▶ _Task brief_:
Write out only the opening lines of the entries, through the line with "Россия сама предложит".

▶ _Exercise inputs_:
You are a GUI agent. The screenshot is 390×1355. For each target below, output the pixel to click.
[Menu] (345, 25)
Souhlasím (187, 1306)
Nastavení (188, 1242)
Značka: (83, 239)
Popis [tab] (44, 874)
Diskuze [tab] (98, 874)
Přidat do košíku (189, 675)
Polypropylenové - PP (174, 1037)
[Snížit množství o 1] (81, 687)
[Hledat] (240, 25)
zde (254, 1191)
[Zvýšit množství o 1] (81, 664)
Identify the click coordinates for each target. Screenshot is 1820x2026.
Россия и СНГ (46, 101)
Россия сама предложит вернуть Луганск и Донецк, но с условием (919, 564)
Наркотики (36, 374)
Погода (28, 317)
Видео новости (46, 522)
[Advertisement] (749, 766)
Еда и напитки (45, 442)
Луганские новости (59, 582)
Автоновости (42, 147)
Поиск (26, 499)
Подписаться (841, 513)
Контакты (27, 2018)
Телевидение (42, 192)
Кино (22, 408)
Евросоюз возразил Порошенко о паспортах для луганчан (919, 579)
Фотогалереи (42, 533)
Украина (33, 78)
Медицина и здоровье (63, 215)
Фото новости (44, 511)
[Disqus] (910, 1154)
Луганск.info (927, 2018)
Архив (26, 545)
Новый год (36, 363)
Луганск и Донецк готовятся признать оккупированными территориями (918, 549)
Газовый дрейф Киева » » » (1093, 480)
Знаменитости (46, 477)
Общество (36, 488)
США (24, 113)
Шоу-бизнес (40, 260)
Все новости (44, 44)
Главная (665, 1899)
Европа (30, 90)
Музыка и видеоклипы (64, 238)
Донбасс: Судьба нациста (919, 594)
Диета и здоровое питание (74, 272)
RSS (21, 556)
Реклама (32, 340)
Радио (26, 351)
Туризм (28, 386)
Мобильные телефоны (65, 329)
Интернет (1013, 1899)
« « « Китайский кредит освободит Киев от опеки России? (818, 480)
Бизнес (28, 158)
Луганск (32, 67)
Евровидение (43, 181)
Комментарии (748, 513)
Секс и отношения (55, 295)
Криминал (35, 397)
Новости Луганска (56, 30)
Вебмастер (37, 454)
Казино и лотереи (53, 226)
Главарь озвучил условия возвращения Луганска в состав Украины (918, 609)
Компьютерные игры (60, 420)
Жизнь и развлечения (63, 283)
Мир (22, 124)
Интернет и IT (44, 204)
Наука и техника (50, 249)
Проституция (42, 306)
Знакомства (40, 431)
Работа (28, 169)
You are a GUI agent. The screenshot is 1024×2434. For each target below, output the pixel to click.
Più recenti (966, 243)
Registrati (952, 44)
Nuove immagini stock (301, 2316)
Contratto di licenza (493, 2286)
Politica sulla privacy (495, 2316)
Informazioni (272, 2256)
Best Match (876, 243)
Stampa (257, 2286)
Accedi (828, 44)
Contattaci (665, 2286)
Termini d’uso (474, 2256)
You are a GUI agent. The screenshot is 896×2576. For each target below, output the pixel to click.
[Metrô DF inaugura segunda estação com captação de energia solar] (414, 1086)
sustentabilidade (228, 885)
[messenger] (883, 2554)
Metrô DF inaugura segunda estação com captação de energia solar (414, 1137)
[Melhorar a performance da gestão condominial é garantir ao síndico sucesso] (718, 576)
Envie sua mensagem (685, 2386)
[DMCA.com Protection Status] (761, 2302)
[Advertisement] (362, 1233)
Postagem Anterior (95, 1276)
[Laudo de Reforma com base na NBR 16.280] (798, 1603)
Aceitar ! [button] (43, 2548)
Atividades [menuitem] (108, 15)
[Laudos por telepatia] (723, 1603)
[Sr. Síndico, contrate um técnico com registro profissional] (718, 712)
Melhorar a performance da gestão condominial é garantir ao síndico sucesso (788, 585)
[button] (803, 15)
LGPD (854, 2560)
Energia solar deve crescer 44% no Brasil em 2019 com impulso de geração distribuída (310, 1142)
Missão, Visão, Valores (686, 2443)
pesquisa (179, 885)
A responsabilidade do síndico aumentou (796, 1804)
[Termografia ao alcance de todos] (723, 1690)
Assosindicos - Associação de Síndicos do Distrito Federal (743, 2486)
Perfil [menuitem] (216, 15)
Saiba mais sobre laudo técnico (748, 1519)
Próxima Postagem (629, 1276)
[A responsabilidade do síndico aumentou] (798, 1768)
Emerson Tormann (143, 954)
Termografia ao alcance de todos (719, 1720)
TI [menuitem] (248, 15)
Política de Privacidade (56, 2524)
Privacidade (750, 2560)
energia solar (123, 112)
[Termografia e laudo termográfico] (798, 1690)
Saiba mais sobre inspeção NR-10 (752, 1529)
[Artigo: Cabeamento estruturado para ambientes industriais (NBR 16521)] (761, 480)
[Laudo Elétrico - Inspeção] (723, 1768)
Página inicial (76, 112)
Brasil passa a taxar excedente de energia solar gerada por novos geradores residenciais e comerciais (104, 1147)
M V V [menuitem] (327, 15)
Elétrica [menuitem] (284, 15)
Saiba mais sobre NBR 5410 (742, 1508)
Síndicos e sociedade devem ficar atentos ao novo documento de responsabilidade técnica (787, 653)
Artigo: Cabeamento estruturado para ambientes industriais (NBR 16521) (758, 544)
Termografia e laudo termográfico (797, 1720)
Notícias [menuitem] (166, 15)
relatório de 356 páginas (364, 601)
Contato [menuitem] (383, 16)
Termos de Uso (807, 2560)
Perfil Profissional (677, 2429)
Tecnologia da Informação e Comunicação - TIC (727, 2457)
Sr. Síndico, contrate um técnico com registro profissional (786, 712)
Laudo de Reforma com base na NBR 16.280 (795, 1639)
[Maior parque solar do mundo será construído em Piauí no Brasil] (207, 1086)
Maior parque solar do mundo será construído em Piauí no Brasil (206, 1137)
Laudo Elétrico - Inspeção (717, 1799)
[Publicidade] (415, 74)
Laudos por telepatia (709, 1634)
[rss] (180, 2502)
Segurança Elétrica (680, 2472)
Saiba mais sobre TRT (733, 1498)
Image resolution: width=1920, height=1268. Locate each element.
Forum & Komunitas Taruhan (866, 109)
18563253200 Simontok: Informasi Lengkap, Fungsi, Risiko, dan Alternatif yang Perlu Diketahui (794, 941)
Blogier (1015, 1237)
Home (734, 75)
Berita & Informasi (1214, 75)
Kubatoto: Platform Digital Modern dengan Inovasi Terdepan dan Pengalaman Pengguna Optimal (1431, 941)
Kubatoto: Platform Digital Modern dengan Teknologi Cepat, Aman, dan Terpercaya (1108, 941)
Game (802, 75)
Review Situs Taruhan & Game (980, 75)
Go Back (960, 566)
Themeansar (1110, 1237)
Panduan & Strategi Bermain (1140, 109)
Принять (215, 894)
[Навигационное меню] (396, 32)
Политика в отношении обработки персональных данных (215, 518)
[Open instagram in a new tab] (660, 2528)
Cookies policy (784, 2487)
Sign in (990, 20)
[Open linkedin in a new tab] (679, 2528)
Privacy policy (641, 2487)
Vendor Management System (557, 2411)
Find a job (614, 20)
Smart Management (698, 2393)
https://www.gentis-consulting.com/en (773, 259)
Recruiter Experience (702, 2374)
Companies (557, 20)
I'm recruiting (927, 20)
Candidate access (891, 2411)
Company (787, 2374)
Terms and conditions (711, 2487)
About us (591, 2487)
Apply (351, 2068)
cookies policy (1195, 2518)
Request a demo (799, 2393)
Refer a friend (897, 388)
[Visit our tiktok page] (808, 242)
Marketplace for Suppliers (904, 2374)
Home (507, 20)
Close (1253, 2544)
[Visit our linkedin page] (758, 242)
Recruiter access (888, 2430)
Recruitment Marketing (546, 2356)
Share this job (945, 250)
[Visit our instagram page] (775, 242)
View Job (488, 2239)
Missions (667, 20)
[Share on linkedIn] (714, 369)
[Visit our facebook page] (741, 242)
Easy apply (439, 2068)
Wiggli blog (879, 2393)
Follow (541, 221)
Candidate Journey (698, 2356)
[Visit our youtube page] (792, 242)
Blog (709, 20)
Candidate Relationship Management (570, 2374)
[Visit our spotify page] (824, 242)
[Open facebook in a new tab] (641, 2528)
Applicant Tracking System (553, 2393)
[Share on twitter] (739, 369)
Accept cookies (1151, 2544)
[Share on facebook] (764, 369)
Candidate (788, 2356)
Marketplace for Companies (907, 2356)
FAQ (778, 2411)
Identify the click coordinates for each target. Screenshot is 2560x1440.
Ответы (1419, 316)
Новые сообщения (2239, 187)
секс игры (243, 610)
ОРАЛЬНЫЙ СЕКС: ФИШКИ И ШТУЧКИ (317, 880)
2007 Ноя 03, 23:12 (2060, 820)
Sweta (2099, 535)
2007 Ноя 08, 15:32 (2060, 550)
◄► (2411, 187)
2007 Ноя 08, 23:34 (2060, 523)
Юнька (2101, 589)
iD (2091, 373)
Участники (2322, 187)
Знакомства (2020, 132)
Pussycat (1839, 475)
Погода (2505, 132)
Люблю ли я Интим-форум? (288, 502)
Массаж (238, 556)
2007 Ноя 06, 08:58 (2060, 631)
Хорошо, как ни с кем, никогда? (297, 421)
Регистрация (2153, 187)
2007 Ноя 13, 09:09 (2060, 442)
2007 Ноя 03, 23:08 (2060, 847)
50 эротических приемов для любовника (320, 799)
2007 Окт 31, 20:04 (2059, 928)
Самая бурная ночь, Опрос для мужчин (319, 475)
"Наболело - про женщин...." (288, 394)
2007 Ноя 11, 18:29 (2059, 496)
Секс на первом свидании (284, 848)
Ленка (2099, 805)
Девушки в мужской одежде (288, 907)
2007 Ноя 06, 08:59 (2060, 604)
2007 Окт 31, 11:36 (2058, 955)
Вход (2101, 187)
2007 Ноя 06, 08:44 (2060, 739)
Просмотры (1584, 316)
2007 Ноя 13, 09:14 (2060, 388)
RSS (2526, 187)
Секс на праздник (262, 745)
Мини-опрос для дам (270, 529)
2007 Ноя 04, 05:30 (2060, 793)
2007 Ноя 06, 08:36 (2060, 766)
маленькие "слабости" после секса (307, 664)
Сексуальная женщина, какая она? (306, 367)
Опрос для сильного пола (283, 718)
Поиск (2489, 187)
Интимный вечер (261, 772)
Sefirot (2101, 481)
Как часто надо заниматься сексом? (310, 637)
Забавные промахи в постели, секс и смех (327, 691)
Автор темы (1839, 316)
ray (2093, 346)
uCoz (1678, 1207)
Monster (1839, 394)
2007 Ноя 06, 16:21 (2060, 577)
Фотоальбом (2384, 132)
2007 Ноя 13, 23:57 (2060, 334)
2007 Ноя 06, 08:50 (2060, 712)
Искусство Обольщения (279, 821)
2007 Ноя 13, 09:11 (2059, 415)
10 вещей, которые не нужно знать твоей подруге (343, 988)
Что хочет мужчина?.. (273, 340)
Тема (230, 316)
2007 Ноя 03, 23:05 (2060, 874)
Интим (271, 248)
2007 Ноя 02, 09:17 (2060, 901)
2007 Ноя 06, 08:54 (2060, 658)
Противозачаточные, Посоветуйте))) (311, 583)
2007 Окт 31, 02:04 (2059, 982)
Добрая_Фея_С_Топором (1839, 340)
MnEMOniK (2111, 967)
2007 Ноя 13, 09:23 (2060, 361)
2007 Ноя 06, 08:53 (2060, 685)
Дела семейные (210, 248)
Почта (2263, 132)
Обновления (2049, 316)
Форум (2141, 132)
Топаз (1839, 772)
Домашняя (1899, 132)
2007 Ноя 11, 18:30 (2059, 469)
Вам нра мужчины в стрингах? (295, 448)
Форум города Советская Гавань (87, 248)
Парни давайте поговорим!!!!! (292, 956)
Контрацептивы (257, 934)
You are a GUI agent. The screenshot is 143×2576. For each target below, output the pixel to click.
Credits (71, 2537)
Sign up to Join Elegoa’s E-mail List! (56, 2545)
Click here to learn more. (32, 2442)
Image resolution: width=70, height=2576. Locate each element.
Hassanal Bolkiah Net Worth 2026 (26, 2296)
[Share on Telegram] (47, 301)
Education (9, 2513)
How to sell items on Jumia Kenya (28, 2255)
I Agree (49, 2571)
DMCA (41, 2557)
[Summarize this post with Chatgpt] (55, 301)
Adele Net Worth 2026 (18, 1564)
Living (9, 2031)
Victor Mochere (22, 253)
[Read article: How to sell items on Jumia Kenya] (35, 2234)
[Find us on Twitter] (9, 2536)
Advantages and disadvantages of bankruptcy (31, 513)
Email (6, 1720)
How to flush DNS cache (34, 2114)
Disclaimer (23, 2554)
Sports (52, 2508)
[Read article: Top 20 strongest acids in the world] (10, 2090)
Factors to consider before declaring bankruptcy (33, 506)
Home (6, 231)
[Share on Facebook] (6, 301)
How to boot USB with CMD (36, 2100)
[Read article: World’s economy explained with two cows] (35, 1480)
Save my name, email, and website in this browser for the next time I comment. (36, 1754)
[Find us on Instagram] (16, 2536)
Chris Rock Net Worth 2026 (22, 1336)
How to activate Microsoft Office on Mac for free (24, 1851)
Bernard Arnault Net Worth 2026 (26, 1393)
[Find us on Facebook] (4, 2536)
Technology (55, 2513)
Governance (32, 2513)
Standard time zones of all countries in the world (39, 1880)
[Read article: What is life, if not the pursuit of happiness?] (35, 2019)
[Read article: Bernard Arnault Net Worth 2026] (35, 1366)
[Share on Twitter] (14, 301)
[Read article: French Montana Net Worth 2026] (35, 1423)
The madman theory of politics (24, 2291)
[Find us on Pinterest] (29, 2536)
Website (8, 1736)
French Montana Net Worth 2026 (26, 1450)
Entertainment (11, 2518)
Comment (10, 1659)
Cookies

▶ _Result below_:
You are a GUI agent. The screenshot is 390×1355. For each target below, output the pixel to click.
[Menu] (345, 25)
Souhlasím (187, 1306)
Nastavení (188, 1242)
Značka: (83, 239)
Popis [tab] (44, 874)
Diskuze [tab] (98, 874)
Přidat do košíku (189, 675)
Polypropylenové - PP (174, 1037)
[Snížit množství o 1] (81, 687)
[Hledat] (240, 25)
zde (254, 1191)
[Zvýšit množství o 1] (81, 664)
Identify the click coordinates for each target. Screenshot is 1820x2026.
Россия и СНГ (46, 101)
Россия сама предложит вернуть Луганск и Донецк, но с условием (919, 564)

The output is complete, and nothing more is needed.